Albuquerque Journal Staff Writer
Some Los Alamos National Laboratory workers are upset over who received payments as part of a $12 million settlement in a class action lawsuit against the lab's former manager.
The federal lawsuit against the University of California — which was settled last year — alleged pay and promotion disparities stemming from years of gender and racial discrimination at the lab.
But critics say that among the claimants receiving payouts are well-paid mid- and high-level lab managers.
“These are not the people who are salary-deprived at the lab ... and yet they had the audacity to partake in this hard-won victory for those lab workers who deserved vindication,” said longtime lab employee Charles “Chuck” Montaño, who helped bring the pay disparities to light. “Instead of vindication, they've been slapped across the face by those individuals in management who couldn't suppress their greed at least this once.”
Montaño is also upset that at least two lab attorneys have also received payouts. Montaño said it was conflict of interest for the attorneys — who previously worked for UC and now represent Los Alamos National Security, the lab's new manager — to receive part of the settlement.

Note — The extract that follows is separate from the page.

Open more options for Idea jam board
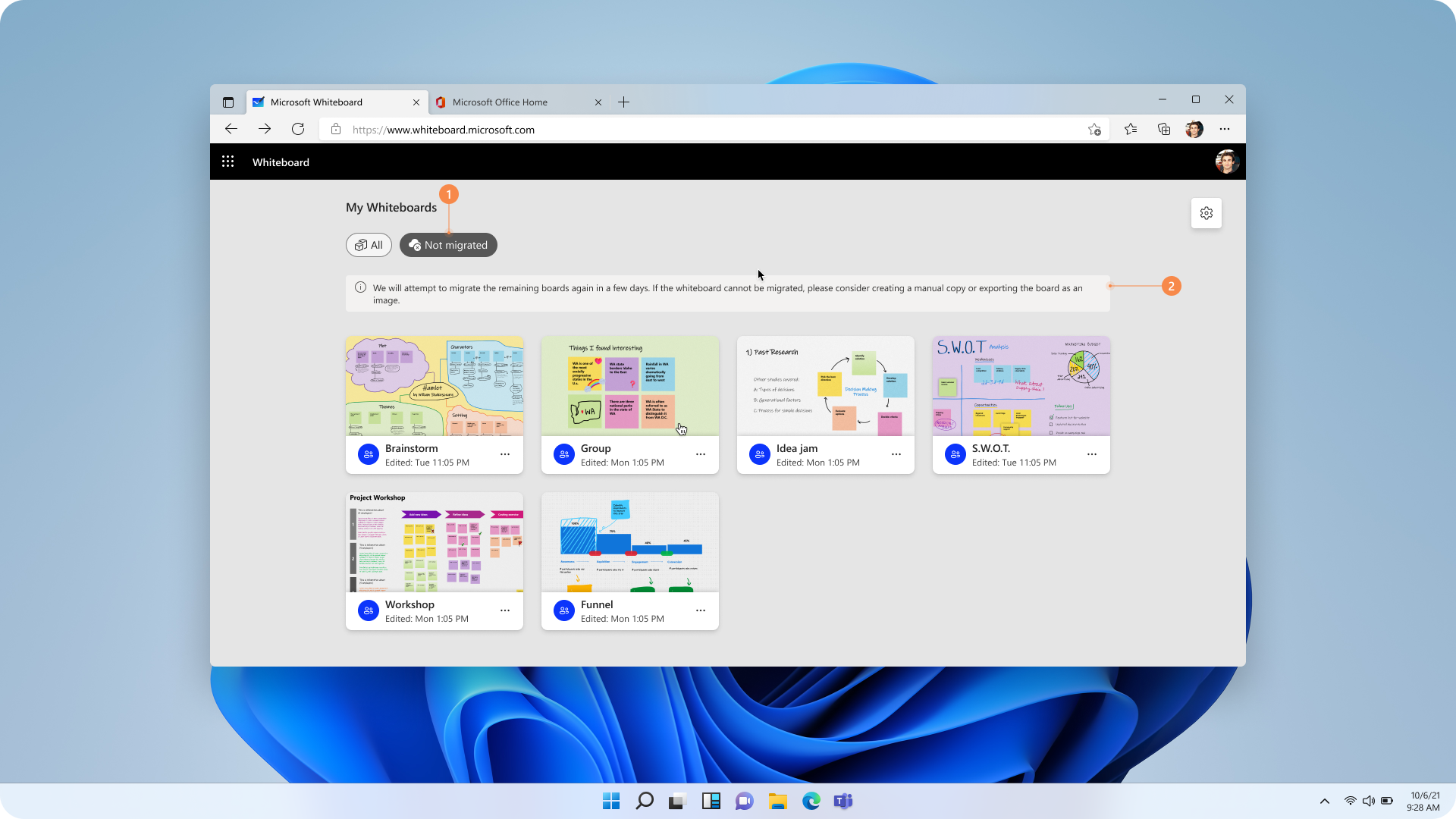point(896,454)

Montaño, who says he received $3,800 as part of the settlement, said he wished there had been stricter guidelines concerning who could file claims.
John Bienvenu, one of the attorneys representing the class representatives, defended the payments.
“Certainly the payments were made to all levels of the class” because female and Hispanics across the board were discriminated against, Bienvenu said. The attorney said a statistician and a labor economist determined how much each employee should receive by calculating what their salary would have been if they were not discriminated against.
UC spokesman Chris Harrington said in a statement that the “class” in the class action case included all female and Hispanic employees.
“The decision of whether or not to participate in the class action was a personal one made by each individual class member,” Harrington said. “The laboratory took no action to influence the decision of any employee regarding whether to participate in the class action, as that was a personal choice and legal right.”
Harrington said all eligible employees, including managers and attorneys, were free to make their own decisions as to whether to participate in the settlement.
The settlement stems from two discrimination lawsuits filed against the lab in 2003 and 2004 that were merged into a single class-action case.
Individual payments were based on a number of factors, including a formula outlined in the agreement and the number of people who file claims.
Settlement payouts have been a bone of contention before in the case. Last year, lab employee Laurie Quon appealed the settlement, arguing that women who originally initiated the lawsuit would receive excessive payouts.